- Interactive map of Saint Pierre

Restaurant information
- Established: 2000
- Owner: Emmanuel Stroobant Group
- Head chef: Emmanuel Stroobant
- Food type: French
- Rating: Michelin Guide 2019
- Location: 1 Fullerton Road, #02-02B, One Fullerton, 049213, Singapore
- Coordinates: 1°17′10″N 103°51′13″E﻿ / ﻿1.2861°N 103.8537°E
- Website: saintpierre.com.sg

= Saint Pierre (restaurant) =

Saint Pierre is a Michelin-starred French cuisine restaurant in Singapore. Named after the Saint Pierre Chapel in Notre-Dame de Paris, it serves Asian-French cuisine. It was opened by Belgian-born chef Emmanuel Stroobant and his Malaysian-Chinese wife Edina Hong.

The restaurant first opened at Central Mall in Singapore in December 2000. It is currently located in One Fullerton.

== Description ==
Stroobant and Hong met in Malaysia and after marrying in 1999, they launched Saint Pierre together in Singapore in 2000.

In 2013, Saint Pierre moved to Sentosa’s Quayside Isle and experimented with a more casual dining concept that included a la carte options.

In 2016, the restaurant returned to its fine-dining roots. The restaurant has won many awards and currently holds two stars in the Michelin Guide Singapore.

Chef-owner Emmanuel Stroobant has described his culinary philosophy as ingredient driven, simple, organic and contemporary.

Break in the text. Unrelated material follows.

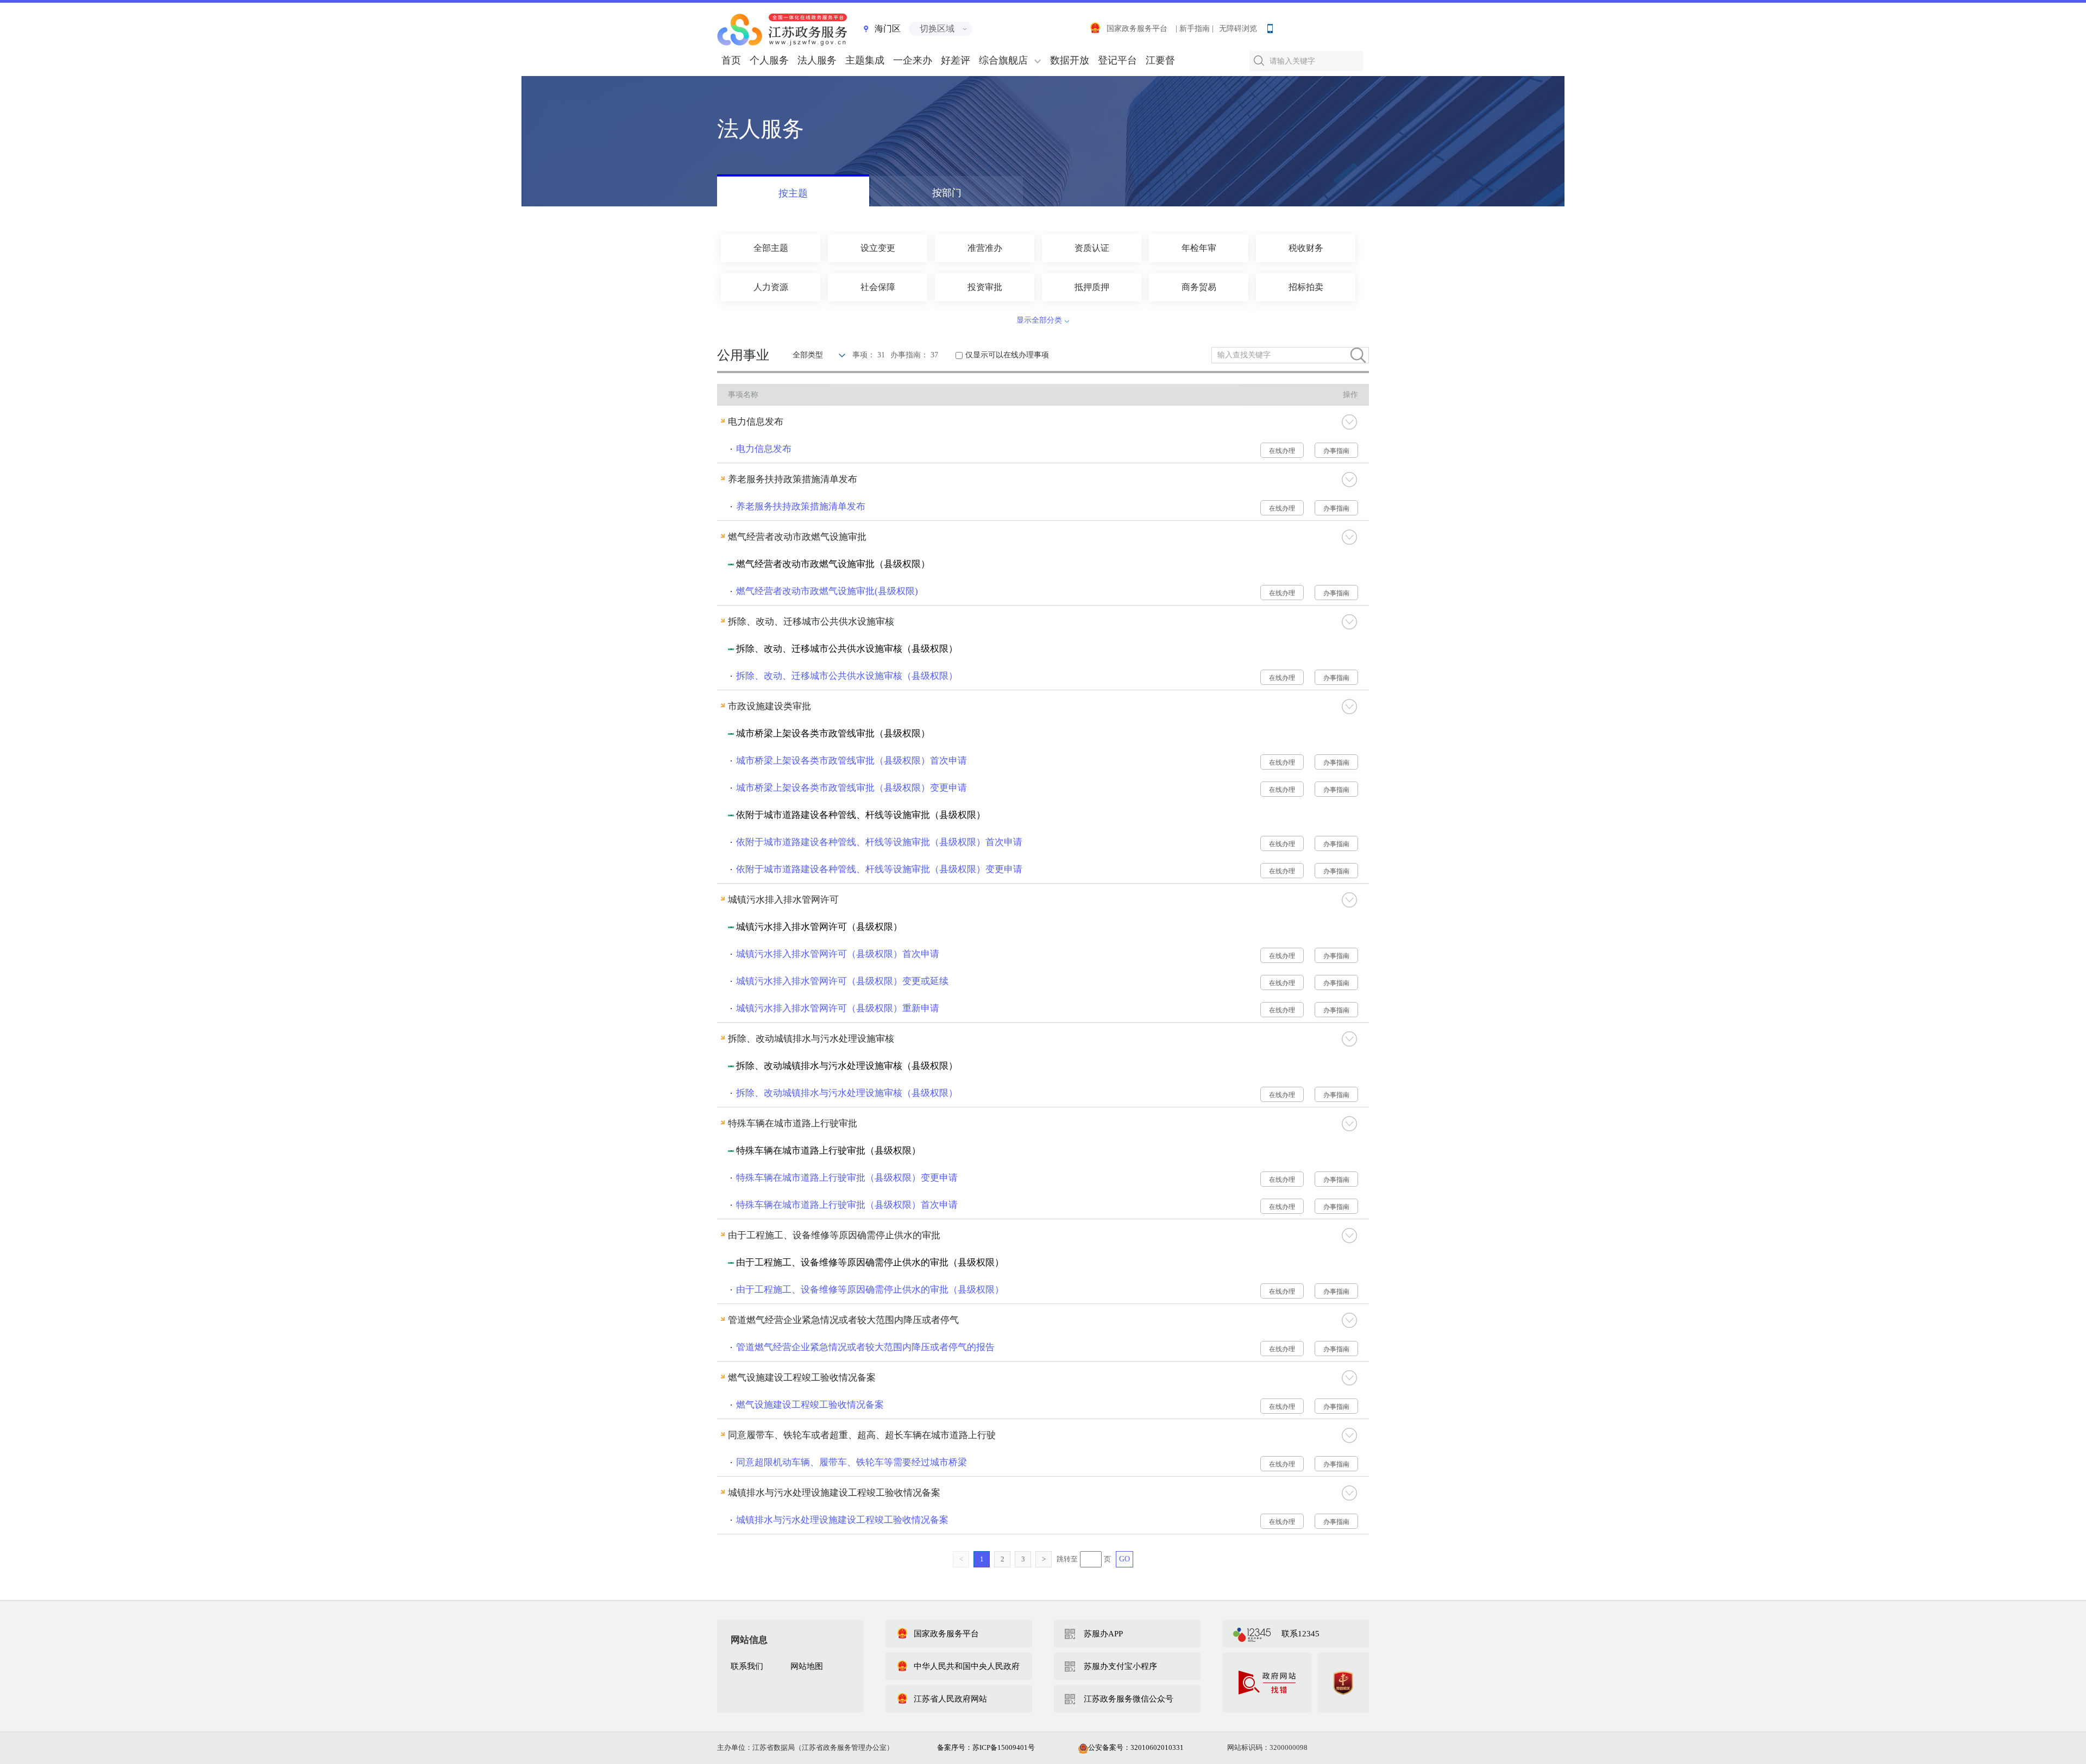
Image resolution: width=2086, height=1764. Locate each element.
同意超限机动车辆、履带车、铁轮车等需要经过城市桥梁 (851, 1462)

During the COVID-19 pandemic, Saint Pierre experimented with new dining models by launching "virtual dining experiences", giving customers the opportunity to experience the restaurant’s cuisine at home. With food hand-delivered by a waiter dressed in black tie, the head chef greeting diners via a video conference, which could be accessed by friends and family members at different locations.

==Wines==
Singapore’s first Master of Wine, Tan Ying Hsien oversees the restaurant’s wine programme. Working closely with Emmanuel Stroobant, Tan curates a wine list of over 2,300 bottles and ensures the currency of the wines by the glass and half-bottle.

== Awards and reception ==

In 2017 Saint Pierre received a Michelin star, and in 2019 a second.

In 2007, Saint Pierre was awarded "Le Cordon Bleu restaurant of the Year" by the World Gourmet Summit, where it stated that Stroobant, “brings cuisine alive by "fusing food with elements from different cultures”.

The Peak Magazine recognized Saint Pierre with a “G Restaurant Award” in 2015.

Saint Pierre earned a place on Tatler’s list of 20 best restaurants in Singapore in 2022.